= Exercise goal =
Only a number is wanted here. Tally the lines of the data that contain "will".
+++++
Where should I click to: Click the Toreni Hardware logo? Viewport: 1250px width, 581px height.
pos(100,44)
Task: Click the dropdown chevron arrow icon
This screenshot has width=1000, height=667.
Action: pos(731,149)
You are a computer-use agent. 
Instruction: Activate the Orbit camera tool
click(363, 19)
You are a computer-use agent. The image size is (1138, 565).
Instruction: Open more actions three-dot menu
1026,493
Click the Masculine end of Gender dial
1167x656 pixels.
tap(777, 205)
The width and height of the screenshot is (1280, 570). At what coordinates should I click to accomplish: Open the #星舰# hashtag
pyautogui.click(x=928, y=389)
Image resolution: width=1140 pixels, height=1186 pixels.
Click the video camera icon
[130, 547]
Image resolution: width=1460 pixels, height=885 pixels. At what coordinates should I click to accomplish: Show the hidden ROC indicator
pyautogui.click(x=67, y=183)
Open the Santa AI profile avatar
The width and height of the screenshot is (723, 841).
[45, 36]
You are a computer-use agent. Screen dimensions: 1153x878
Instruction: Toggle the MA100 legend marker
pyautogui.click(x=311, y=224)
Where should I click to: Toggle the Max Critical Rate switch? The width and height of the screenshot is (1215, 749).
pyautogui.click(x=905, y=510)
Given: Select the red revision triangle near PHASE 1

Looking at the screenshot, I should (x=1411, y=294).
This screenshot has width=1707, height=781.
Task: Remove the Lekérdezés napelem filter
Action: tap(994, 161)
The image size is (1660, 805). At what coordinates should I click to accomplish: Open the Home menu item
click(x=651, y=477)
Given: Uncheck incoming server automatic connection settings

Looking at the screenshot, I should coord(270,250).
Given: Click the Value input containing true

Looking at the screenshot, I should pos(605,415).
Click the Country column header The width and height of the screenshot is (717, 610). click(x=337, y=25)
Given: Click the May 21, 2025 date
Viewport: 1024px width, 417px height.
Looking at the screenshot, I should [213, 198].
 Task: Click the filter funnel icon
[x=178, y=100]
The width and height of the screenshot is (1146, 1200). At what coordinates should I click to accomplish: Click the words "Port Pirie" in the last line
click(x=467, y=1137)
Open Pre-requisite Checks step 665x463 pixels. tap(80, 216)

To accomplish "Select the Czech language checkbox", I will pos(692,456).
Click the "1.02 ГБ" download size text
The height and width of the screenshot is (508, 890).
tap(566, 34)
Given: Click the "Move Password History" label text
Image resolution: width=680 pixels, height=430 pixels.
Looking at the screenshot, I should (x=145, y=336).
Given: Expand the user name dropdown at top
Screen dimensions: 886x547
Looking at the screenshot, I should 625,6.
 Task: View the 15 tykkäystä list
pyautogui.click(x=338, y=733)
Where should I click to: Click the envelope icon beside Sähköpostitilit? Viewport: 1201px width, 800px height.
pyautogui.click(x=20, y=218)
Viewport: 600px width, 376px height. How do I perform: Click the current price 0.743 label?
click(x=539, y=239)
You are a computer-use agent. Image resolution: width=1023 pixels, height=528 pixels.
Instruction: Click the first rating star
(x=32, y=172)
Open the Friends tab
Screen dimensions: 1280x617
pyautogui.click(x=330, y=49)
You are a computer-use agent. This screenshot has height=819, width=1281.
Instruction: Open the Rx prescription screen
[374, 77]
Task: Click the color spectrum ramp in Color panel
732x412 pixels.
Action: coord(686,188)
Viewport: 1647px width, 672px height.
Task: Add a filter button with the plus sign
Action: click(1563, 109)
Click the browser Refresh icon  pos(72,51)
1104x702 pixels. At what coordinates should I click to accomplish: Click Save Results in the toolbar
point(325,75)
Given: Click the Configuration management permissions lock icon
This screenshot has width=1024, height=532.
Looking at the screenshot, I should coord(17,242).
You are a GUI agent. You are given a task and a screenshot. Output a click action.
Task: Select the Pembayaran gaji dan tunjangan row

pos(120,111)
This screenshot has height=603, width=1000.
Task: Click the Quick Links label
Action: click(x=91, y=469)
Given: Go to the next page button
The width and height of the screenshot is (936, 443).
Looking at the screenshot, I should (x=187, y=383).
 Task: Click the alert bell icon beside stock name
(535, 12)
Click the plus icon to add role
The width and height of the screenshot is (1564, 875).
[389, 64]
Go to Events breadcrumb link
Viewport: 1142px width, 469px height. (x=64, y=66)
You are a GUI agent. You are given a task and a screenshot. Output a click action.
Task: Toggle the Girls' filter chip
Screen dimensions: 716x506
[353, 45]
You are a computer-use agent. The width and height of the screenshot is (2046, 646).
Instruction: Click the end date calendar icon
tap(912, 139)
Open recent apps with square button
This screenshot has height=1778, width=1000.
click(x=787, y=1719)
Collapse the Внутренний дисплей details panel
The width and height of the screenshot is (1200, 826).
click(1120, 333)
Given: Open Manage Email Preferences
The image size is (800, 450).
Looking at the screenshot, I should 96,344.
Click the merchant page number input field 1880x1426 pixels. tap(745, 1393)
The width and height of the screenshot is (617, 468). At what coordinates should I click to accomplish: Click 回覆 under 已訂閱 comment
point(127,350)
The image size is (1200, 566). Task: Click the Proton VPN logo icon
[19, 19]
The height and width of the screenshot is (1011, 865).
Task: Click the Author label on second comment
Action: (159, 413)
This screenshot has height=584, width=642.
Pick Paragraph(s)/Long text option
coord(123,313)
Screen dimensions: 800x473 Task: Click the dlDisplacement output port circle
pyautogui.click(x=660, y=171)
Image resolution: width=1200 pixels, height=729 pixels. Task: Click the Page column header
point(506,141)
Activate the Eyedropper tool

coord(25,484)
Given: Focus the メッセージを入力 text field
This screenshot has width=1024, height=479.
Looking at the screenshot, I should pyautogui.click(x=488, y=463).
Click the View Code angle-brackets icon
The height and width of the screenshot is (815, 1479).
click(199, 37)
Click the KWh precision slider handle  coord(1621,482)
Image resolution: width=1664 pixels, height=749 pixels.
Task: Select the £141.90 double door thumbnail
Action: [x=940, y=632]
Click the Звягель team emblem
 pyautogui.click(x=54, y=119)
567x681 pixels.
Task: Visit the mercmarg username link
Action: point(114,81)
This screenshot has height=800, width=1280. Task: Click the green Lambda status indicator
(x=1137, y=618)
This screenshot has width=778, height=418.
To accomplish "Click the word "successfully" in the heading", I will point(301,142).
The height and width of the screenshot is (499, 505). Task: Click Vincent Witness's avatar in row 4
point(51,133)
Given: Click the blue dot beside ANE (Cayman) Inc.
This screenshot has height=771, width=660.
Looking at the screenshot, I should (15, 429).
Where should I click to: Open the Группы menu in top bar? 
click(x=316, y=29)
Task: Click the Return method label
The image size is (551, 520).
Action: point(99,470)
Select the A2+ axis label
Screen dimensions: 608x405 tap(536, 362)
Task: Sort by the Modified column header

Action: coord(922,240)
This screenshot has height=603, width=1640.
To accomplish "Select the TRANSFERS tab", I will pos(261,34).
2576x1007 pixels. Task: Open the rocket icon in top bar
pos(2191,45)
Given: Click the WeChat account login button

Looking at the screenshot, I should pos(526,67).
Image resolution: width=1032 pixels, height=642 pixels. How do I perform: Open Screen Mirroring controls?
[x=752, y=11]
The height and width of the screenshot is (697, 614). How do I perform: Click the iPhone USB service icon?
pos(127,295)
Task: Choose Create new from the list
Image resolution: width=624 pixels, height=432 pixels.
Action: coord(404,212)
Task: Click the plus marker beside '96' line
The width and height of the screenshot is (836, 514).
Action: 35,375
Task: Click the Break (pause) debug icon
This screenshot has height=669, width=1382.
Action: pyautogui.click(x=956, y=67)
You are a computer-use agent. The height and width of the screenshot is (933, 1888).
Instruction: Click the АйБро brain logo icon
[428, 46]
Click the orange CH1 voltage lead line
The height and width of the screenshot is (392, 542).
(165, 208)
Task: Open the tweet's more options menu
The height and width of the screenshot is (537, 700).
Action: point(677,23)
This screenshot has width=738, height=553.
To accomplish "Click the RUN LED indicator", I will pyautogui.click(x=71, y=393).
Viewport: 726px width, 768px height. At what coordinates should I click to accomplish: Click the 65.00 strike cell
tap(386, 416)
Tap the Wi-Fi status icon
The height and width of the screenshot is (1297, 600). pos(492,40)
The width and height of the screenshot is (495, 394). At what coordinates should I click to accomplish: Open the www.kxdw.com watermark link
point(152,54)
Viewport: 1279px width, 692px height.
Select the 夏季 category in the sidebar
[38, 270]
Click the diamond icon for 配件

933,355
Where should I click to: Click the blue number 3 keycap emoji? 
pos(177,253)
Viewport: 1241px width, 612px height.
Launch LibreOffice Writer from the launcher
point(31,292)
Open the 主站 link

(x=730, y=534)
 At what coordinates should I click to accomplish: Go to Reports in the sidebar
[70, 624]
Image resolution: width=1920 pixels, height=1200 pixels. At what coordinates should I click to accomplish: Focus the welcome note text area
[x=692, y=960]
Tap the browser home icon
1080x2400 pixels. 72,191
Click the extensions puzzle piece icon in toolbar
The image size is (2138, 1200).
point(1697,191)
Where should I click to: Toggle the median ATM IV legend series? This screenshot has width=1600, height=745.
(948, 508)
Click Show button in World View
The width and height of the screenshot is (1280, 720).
+++++
= Answer to the exercise =
4